2nd Skeleton- D' L D2 B' R2 B2 F' L F R F' L' F R' D R' $ D' R D R2 B R D' L D2 L2 D [8/27]
Insert at $ - R' U R D2 R' U' R D2 (Cancels 2 moves)

Final solution - D' L D2 B' R2 B2 F' L F R F' L' F R' D R2 U R D2 R' U' R D R D R2 B R D' L D2 L2 D (33 moves)



So after all three attempts the mean is a 34.33! So it is a sub 35 mean which was my goal but I did not get the single.


----------



## Duncan Bannon (Jun 18, 2018)

@cubeshepherd do you want to have to get both of your goals to count as a 1/3?

I will now try to keep this up.

*New rule:
New rule: If you do a Mo3 every week you graduate if you get 3 in a row. Or it takes 5 in a row to graduate if you only do 1 solve a week.(must do first scramble)*
Round 1 Results:
@cubeshepherd - Sub 35 - Mo3 was 34.33 - 1/3

Round 2 Scrambles (1 hour)
1. R' U' F L D2 L2 F B U2 L B' D F U2 B' R2 B' R2 L2 F' L2 U2 R' U' F
2. R' U' F B2 L2 B2 D U R2 U F2 U' R2 B2 R F2 U' B' F' R' U' R2 B' D2 R' U' F
3. R' U' F D2 R2 U' B2 F2 R2 B2 D' U' R2 U' F U R' U' B' F' D2 B2 R' D R' U' F

Round 2 Scrambles (All week)
1. R' U' F U B2 R2 U' L2 R2 U' B2 D2 R2 U B' L' R2 U B' U F2 R' B2 F' R' U' F
2. R' U' F U2 L' U2 L' U R' D2 L' B U B2 D F2 B2 L2 F2 U B2 U2 R2 F R' U' F
3. R' U' F L2 R2 D' U2 L2 R2 B2 L2 D L2 D' L B L U' L' F' U' B2 R F2 R' U' F


----------



## cubeshepherd (Jun 18, 2018)

◆ RECORD SET ◆

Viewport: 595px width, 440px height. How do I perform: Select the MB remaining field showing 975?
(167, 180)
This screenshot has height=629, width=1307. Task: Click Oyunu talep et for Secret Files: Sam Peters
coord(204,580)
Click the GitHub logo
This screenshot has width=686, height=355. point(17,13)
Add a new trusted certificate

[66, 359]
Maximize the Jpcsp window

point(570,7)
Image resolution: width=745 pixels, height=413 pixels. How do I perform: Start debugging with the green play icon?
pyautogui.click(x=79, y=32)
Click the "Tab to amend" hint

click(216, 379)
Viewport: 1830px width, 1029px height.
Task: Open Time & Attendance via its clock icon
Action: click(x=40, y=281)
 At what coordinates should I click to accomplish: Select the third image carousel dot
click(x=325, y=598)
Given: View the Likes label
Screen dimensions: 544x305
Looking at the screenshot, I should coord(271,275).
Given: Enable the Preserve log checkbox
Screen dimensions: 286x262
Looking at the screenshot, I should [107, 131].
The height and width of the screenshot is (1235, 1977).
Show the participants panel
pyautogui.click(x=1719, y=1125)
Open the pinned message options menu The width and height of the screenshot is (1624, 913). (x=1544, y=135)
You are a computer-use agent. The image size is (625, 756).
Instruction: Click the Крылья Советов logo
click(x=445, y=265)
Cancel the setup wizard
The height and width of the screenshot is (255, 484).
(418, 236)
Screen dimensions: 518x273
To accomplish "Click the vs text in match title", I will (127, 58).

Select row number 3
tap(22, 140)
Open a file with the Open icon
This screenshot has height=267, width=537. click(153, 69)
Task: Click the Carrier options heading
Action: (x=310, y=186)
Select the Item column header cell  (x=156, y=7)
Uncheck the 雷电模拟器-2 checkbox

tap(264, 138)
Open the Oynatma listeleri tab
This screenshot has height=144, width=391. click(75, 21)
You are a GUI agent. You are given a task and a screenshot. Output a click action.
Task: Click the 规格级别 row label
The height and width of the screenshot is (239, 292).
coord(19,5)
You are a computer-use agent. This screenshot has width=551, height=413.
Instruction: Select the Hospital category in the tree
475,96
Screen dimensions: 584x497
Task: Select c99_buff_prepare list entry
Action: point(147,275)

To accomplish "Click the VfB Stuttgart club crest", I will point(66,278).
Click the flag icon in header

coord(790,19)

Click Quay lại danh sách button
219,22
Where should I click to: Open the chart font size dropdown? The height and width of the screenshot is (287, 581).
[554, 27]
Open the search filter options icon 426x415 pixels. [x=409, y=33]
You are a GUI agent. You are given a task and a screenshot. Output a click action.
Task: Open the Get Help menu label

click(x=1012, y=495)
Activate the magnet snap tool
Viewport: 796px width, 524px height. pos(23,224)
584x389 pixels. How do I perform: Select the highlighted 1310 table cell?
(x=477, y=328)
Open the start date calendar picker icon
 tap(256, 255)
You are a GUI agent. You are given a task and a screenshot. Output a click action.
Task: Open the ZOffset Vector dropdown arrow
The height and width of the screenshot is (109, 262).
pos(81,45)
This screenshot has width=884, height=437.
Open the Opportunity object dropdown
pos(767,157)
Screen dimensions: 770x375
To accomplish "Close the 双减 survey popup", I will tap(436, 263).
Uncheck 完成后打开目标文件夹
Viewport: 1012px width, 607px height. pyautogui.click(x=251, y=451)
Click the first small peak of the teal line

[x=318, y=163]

◆ WRITTEN TASKS ◆
(1) In the cubing forum thread, copy everything from "2nd Skeleton- D'" down to "D (33 moves)", renaming "Skeleton" to "Framework".
(2) Extract verbatim everything in the listing from the line containing "This screenshot has height=629, width=1307." down to the line containing "Open the pinned", including both of those lines.

◆ SOLUTIONS PER TASK ◆
(1)
2nd Framework- D' L D2 B' R2 B2 F' L F R F' L' F R' D R' $ D' R D R2 B R D' L D2 L2 D [8/27]
Insert at $ - R' U R D2 R' U' R D2 (Cancels 2 moves)

Final solution - D' L D2 B' R2 B2 F' L F R F' L' F R' D R2 U R D2 R' U' R D R D R2 B R D' L D2 L2 D (33 moves)

(2)
This screenshot has height=629, width=1307. Task: Click Oyunu talep et for Secret Files: Sam Peters
coord(204,580)
Click the GitHub logo
This screenshot has width=686, height=355. point(17,13)
Add a new trusted certificate

[66, 359]
Maximize the Jpcsp window

point(570,7)
Image resolution: width=745 pixels, height=413 pixels. How do I perform: Start debugging with the green play icon?
pyautogui.click(x=79, y=32)
Click the "Tab to amend" hint

click(216, 379)
Viewport: 1830px width, 1029px height.
Task: Open Time & Attendance via its clock icon
Action: click(x=40, y=281)
 At what coordinates should I click to accomplish: Select the third image carousel dot
click(x=325, y=598)
Given: View the Likes label
Screen dimensions: 544x305
Looking at the screenshot, I should coord(271,275).
Given: Enable the Preserve log checkbox
Screen dimensions: 286x262
Looking at the screenshot, I should [107, 131].
The height and width of the screenshot is (1235, 1977).
Show the participants panel
pyautogui.click(x=1719, y=1125)
Open the pinned message options menu The width and height of the screenshot is (1624, 913). (x=1544, y=135)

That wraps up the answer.